═════ SUPPLIED DATA ═════
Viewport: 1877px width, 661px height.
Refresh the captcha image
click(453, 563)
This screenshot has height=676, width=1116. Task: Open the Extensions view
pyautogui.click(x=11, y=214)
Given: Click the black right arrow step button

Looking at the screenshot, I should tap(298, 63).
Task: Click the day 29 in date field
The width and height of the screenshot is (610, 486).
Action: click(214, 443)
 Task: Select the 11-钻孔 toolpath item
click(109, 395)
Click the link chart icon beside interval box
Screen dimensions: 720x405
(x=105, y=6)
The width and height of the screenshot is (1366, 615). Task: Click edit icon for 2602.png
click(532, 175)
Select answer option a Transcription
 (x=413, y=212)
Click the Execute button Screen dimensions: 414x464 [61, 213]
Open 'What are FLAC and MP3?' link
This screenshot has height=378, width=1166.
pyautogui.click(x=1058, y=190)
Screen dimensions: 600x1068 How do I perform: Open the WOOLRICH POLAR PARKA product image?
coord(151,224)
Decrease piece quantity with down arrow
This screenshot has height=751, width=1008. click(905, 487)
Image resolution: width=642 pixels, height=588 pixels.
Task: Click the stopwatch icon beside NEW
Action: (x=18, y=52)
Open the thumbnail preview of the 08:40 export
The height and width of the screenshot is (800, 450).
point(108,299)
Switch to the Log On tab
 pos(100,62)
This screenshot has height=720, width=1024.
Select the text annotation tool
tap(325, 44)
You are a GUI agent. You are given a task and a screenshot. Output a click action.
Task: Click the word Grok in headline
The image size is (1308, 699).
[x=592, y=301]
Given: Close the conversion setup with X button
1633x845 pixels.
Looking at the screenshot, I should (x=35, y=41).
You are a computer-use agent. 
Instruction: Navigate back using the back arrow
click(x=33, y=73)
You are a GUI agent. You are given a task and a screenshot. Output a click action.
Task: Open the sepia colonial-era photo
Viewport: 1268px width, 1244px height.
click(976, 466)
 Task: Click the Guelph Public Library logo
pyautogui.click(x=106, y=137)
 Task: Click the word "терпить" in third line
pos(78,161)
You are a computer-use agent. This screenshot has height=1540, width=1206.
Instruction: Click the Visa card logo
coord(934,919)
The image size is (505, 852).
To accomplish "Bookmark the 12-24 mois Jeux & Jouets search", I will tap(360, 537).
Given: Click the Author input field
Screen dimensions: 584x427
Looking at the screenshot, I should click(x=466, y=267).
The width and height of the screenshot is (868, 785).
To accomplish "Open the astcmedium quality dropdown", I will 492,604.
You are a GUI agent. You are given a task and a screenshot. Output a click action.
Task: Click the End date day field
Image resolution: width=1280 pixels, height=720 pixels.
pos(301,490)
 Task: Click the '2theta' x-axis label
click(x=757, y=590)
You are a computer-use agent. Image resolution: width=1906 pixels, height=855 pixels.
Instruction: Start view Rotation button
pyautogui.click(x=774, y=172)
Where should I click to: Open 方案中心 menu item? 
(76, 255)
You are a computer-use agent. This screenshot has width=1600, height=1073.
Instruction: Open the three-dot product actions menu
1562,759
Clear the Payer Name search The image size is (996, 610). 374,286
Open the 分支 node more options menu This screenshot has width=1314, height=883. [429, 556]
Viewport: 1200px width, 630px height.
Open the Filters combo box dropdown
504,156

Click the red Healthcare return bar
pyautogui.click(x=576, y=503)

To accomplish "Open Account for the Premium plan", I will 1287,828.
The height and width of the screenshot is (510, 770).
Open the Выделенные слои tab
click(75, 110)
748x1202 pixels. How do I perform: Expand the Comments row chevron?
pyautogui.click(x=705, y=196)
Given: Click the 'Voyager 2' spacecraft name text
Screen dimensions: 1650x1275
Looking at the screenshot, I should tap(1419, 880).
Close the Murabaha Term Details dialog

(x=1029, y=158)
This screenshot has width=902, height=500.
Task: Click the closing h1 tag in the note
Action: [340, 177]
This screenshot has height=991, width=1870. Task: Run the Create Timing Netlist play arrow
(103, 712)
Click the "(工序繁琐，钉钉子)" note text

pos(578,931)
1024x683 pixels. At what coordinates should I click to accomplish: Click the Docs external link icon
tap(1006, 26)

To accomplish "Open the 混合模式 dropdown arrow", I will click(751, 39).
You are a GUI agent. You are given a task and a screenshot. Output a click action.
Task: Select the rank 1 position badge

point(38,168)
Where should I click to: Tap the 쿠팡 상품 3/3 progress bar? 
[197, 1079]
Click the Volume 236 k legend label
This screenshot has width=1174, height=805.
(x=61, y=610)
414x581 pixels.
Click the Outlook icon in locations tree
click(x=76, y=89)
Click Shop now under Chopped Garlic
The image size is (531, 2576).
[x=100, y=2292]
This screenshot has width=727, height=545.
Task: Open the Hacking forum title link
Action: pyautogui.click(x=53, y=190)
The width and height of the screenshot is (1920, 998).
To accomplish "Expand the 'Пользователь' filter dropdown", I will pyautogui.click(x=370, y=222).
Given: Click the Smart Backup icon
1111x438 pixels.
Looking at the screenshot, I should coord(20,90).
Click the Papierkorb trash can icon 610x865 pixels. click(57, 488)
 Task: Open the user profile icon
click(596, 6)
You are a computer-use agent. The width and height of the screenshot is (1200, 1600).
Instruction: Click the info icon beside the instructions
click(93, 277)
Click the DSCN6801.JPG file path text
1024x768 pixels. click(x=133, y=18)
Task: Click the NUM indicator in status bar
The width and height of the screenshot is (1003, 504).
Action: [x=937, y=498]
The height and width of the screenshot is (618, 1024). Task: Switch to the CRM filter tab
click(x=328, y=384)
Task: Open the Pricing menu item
═════
_EXERCISE REQUIREMENTS_
Of all the entries above, retype exactly the lines from the line with "Instruction: Click the Visa card logo" to the line with "The width and height of the screenshot is (868, 785).", both included, and no others.

_REPLY TO THE EXERCISE_
Instruction: Click the Visa card logo
coord(934,919)
The image size is (505, 852).
To accomplish "Bookmark the 12-24 mois Jeux & Jouets search", I will tap(360, 537).
Given: Click the Author input field
Screen dimensions: 584x427
Looking at the screenshot, I should click(x=466, y=267).
The width and height of the screenshot is (868, 785).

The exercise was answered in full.